• [Problem 1] According to the colorectal cancer abstract, how much lower was the average mitochondrial DNA mutation rate in the tumors than in matched normal tissue?
• [Problem 2] Set down the part of the colorectal cancer abstract starting at "Major finding: Colorectal" and ending at "protect mitochondrial DNA.", word for word.

Abstract
Colorectal cancers have a lower mitochondrial DNA mutation frequency than normal tissue.
Major finding: Colorectal cancers have a lower mitochondrial DNA mutation frequency than normal tissue.
Concept: The shift from oxidative phosphorylation to glycolysis in tumors may protect mitochondrial DNA.
Impact: Induction of mitochondrial DNA damage may be an effective anticancer strategy.
Mitochondrial DNA mutations that confer a selective growth advantage have been identified in human tumors, but it is unknown if mitochondrial genomes are unstable in cancer. Ericson and colleagues determined the mitochondrial DNA mutation frequency in 21 colorectal cancers and adjacent nontumor tissue using the random mutation capture assay, a method that quantifies the number of substitutions at intragenic restriction enzyme sites. Surprisingly, the tumors had an average mutation rate that was approximately 3-fold lower than that of matched normal tissue and also lower than that of benign adenomas. The most common base substitution in the adenomas and matched normal tissues was cytosine:guanine to thymine:adenine, which occurs due to oxidative damage–induced deamination of cytosine bases. This mutation spectrum was significantly less common in tumors, which led the authors to posit that the shift from oxidative phosphorylation to anaerobic glycolysis that occurs in tumor cells reduces the production of reactive oxygen species in the mitochondria, which in turn leads to decreased mitochondrial DNA damage. Consistent with this hypothesis, a high ratio of lactate, the end product of glycolysis, to citrate, a tricarboxylic acid cycle intermediate that is a precursor to oxidative phosphorylation, was negatively correlated with mutation frequency. Although analyses of mitochondrial mutation rates are needed in additional cancers and the role of mitochondrial DNA repair should be explored, these findings provide initial evidence that a glycolytic shift might protect tumor cells from oxidative damage and contribute to cell immortality. Cancer cells may therefore be selectively sensitive to agents that directly induce mitochondrial DNA damage.

• [Data extract]

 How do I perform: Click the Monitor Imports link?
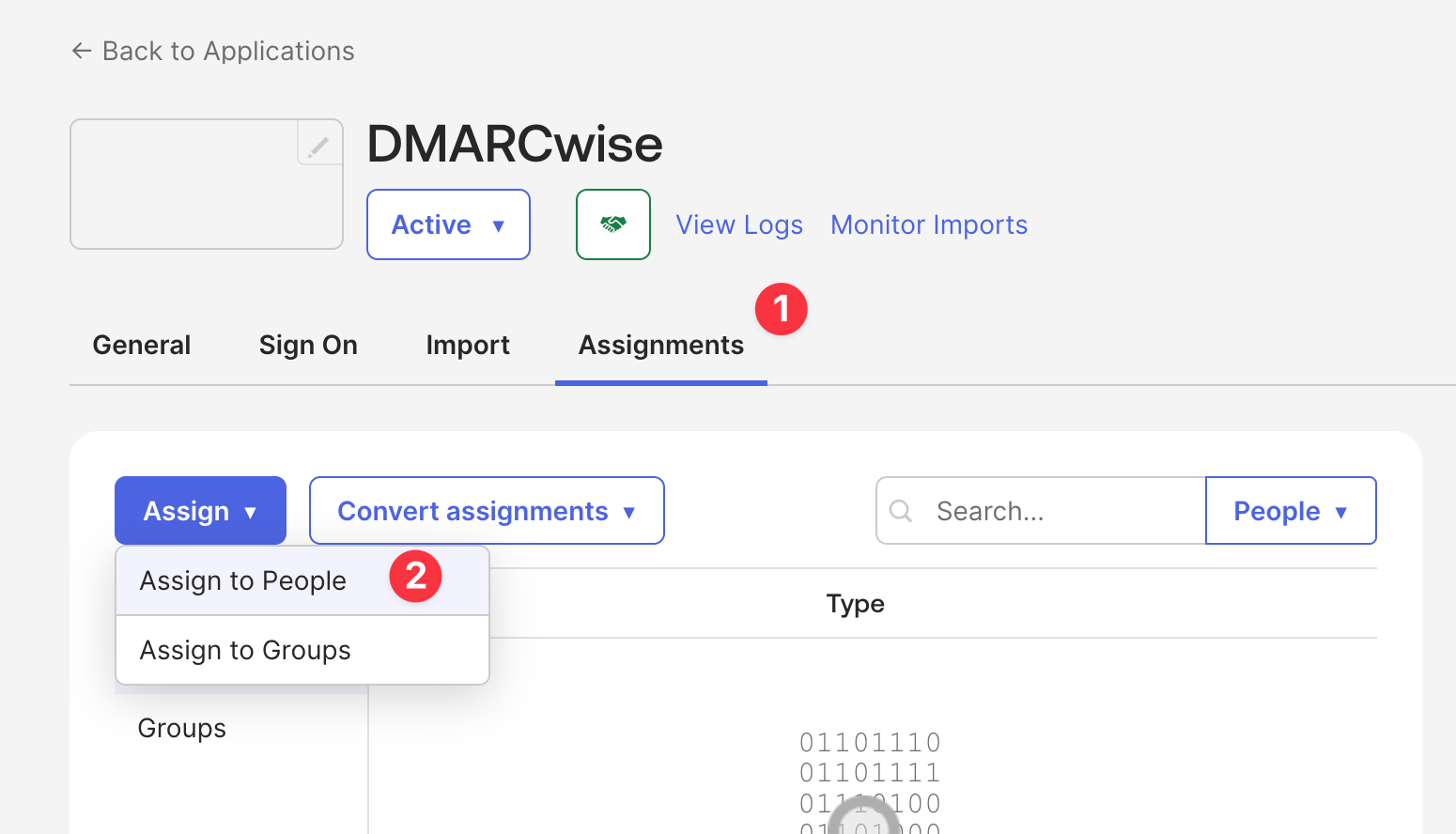tap(928, 224)
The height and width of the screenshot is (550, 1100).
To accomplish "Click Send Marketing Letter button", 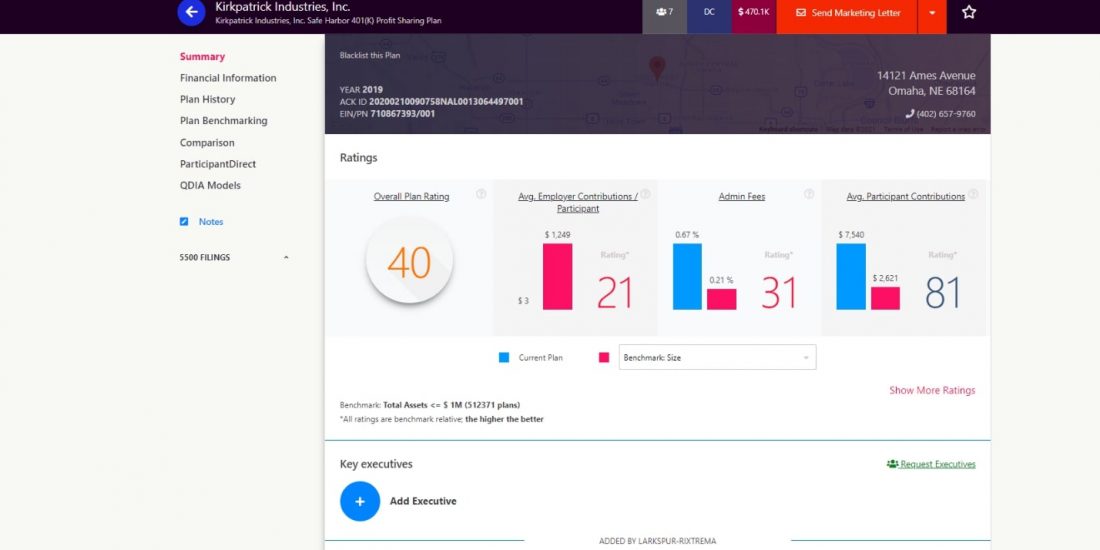I will click(x=847, y=13).
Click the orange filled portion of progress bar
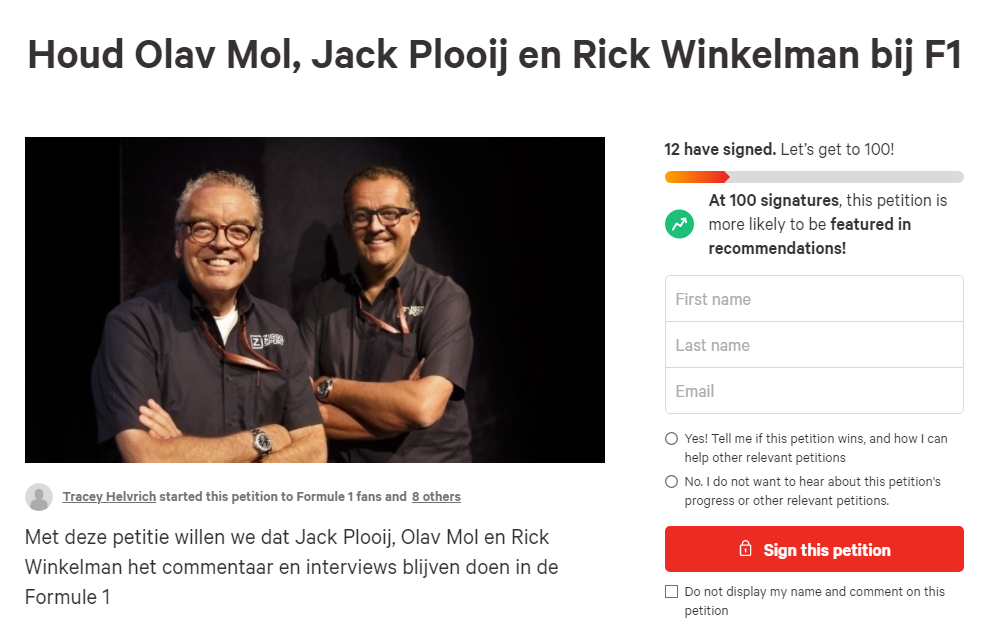The height and width of the screenshot is (631, 989). (x=697, y=177)
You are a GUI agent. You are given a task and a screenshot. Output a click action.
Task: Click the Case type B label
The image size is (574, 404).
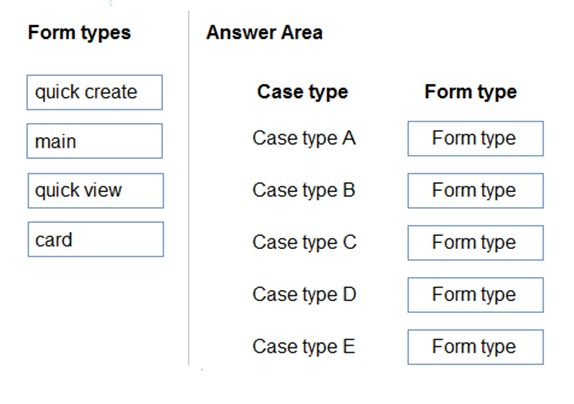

• [Worked solution 1] About 3-fold lower.

• [Worked solution 2]
Major finding: Colorectal cancers have a lower mitochondrial DNA mutation frequency than normal tissue.
Concept: The shift from oxidative phosphorylation to glycolysis in tumors may protect mitochondrial DNA.